(Problem details)
Nothing is to be altered; the data must be repeated exactly.

(Task input)
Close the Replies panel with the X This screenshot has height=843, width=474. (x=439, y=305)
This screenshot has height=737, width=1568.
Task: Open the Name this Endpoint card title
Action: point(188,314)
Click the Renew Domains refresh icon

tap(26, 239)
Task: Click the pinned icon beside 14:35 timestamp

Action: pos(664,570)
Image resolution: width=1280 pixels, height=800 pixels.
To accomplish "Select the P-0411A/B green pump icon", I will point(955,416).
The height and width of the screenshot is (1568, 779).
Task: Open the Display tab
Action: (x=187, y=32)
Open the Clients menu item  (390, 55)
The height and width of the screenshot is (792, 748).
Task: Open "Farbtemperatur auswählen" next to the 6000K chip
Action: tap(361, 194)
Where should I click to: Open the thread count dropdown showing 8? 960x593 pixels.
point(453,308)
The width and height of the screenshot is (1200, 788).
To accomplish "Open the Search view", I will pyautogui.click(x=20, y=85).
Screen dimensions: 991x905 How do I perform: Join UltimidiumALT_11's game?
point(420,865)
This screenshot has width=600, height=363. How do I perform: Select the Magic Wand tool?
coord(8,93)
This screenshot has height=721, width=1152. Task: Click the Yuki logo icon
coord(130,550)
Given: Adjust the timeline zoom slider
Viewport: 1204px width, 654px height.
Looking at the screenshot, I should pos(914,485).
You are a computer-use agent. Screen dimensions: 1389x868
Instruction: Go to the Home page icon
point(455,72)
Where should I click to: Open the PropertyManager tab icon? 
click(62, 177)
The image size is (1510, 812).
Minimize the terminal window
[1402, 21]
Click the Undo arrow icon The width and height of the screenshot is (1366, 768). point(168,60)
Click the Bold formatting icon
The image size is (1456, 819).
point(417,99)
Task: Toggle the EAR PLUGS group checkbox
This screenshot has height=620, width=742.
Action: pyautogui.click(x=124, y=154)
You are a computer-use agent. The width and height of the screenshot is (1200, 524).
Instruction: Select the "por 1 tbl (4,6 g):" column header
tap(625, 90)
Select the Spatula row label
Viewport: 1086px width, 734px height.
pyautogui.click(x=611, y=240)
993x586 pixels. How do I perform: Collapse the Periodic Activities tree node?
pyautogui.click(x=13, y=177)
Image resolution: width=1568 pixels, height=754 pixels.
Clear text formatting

(Task solution)
Close the Replies panel with the X This screenshot has height=843, width=474. (x=439, y=305)
This screenshot has height=737, width=1568.
Task: Open the Name this Endpoint card title
Action: point(188,314)
Click the Renew Domains refresh icon

tap(26, 239)
Task: Click the pinned icon beside 14:35 timestamp

Action: pos(664,570)
Image resolution: width=1280 pixels, height=800 pixels.
To accomplish "Select the P-0411A/B green pump icon", I will point(955,416).
The height and width of the screenshot is (1568, 779).
Task: Open the Display tab
Action: (x=187, y=32)
Open the Clients menu item  (390, 55)
The height and width of the screenshot is (792, 748).
Task: Open "Farbtemperatur auswählen" next to the 6000K chip
Action: tap(361, 194)
Where should I click to: Open the thread count dropdown showing 8? 960x593 pixels.
point(453,308)
The width and height of the screenshot is (1200, 788).
To accomplish "Open the Search view", I will pyautogui.click(x=20, y=85).
Screen dimensions: 991x905 How do I perform: Join UltimidiumALT_11's game?
point(420,865)
This screenshot has width=600, height=363. How do I perform: Select the Magic Wand tool?
coord(8,93)
This screenshot has height=721, width=1152. Task: Click the Yuki logo icon
coord(130,550)
Given: Adjust the timeline zoom slider
Viewport: 1204px width, 654px height.
Looking at the screenshot, I should pos(914,485).
You are a computer-use agent. Screen dimensions: 1389x868
Instruction: Go to the Home page icon
point(455,72)
Where should I click to: Open the PropertyManager tab icon? 
click(62, 177)
The image size is (1510, 812).
Minimize the terminal window
[1402, 21]
Click the Undo arrow icon The width and height of the screenshot is (1366, 768). point(168,60)
Click the Bold formatting icon
The image size is (1456, 819).
point(417,99)
Task: Toggle the EAR PLUGS group checkbox
This screenshot has height=620, width=742.
Action: pyautogui.click(x=124, y=154)
You are a computer-use agent. The width and height of the screenshot is (1200, 524).
Instruction: Select the "por 1 tbl (4,6 g):" column header
tap(625, 90)
Select the Spatula row label
Viewport: 1086px width, 734px height.
pyautogui.click(x=611, y=240)
993x586 pixels. How do I perform: Collapse the Periodic Activities tree node?
pyautogui.click(x=13, y=177)
Image resolution: width=1568 pixels, height=754 pixels.
Clear text formatting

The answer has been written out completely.